====== Source material ======

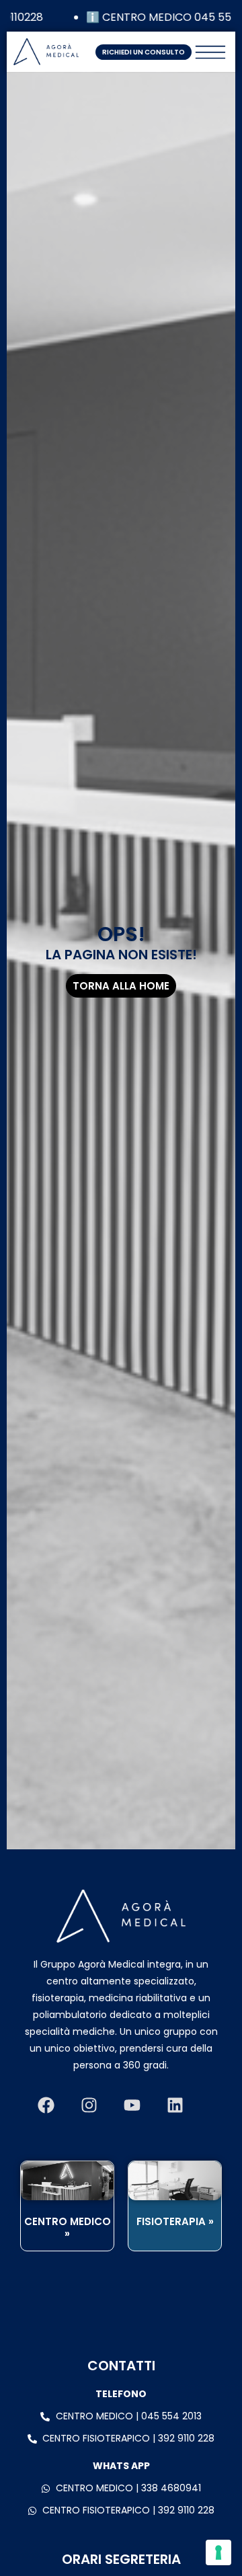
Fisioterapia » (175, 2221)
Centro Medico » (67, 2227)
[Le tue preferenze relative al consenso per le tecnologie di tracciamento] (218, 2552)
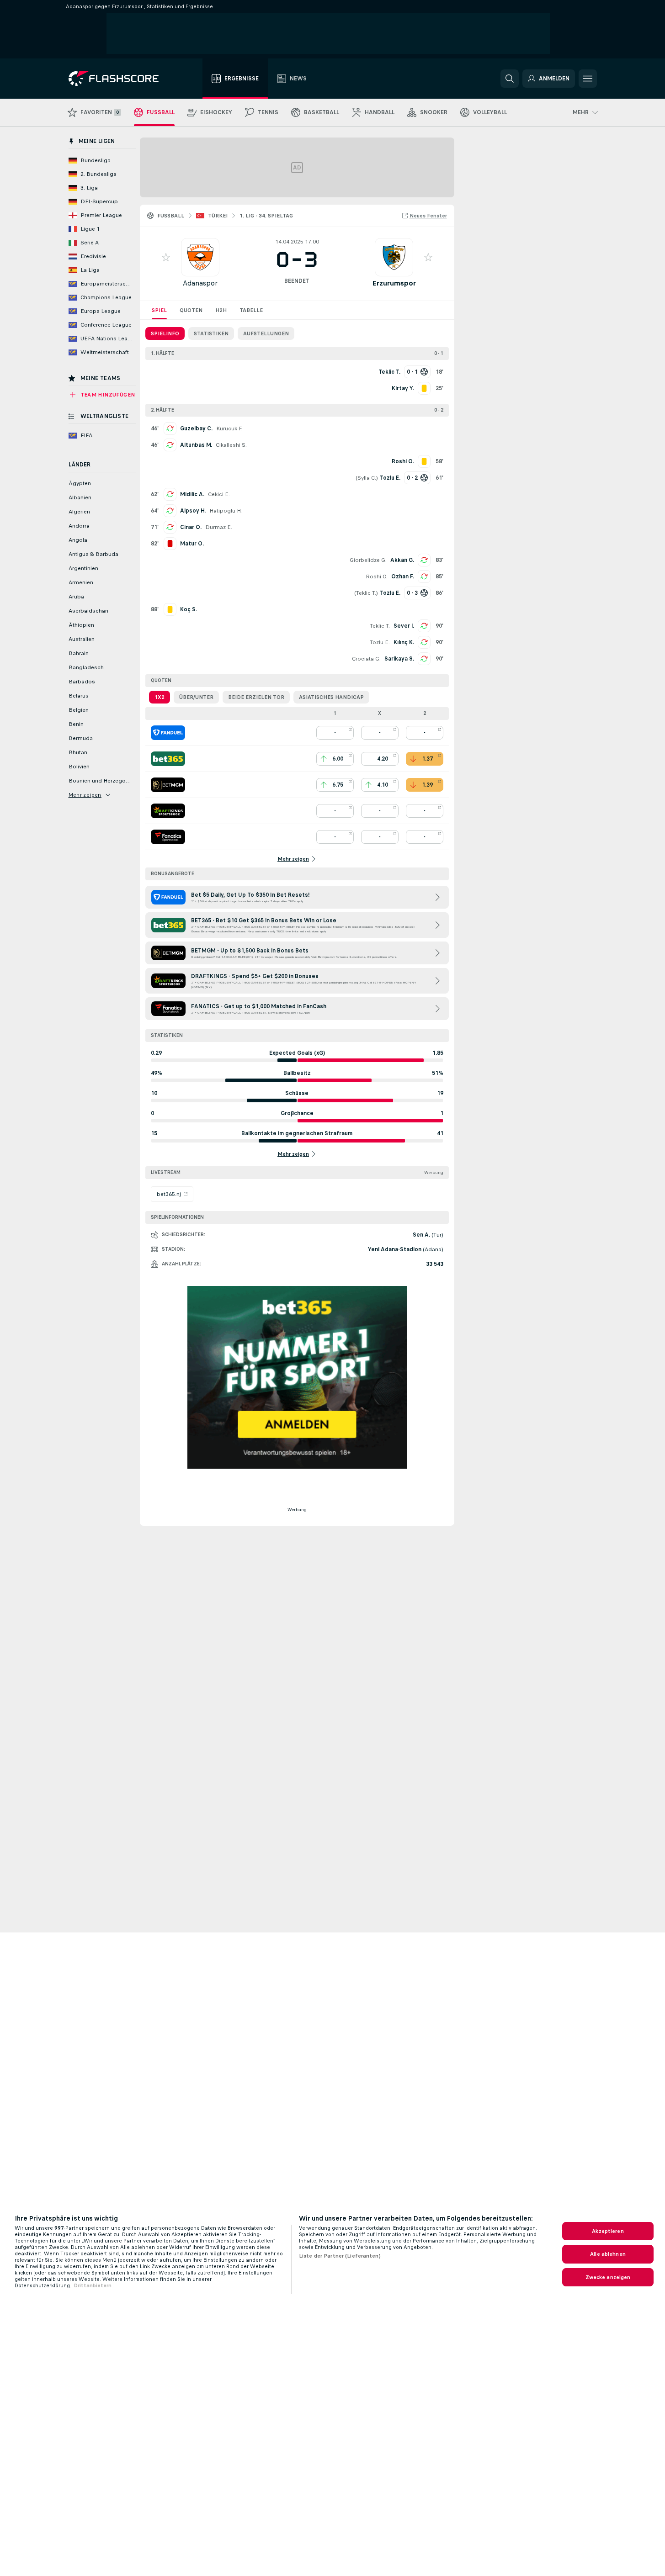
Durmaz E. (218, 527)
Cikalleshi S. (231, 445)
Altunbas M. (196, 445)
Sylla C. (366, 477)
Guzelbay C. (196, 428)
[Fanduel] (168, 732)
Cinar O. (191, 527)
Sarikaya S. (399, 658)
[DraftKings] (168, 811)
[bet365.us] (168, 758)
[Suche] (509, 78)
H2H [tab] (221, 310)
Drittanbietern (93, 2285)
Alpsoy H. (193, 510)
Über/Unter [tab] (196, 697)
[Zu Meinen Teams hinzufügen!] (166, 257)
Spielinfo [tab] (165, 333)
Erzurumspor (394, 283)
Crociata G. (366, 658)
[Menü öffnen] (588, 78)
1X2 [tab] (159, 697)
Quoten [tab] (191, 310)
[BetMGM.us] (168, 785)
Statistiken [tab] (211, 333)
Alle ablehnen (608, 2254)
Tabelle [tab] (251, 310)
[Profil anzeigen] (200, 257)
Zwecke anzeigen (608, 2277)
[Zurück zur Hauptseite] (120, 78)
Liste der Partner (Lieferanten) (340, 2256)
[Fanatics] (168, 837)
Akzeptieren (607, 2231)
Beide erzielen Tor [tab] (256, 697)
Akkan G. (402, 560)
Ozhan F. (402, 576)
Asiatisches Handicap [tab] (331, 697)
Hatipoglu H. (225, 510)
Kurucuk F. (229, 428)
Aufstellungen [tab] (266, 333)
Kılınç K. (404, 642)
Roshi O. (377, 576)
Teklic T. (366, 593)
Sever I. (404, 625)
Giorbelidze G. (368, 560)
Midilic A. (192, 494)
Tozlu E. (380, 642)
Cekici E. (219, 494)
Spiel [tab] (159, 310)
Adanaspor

======

Exactly the lines from the one containing "[Profil anzeigen] (200, 257)" through the final line of the records must appear in your reply, and no others.

Answer section
[Profil anzeigen] (200, 257)
Zwecke anzeigen (608, 2277)
[Zurück zur Hauptseite] (120, 78)
Liste der Partner (Lieferanten) (340, 2256)
[Fanatics] (168, 837)
Akzeptieren (607, 2231)
Beide erzielen Tor [tab] (256, 697)
Akkan G. (402, 560)
Ozhan F. (402, 576)
Asiatisches Handicap [tab] (331, 697)
Hatipoglu H. (225, 510)
Kurucuk F. (229, 428)
Aufstellungen [tab] (266, 333)
Kılınç K. (404, 642)
Roshi O. (377, 576)
Teklic T. (366, 593)
Sever I. (404, 625)
Giorbelidze G. (368, 560)
Midilic A. (192, 494)
Tozlu E. (380, 642)
Cekici E. (219, 494)
Spiel [tab] (159, 310)
Adanaspor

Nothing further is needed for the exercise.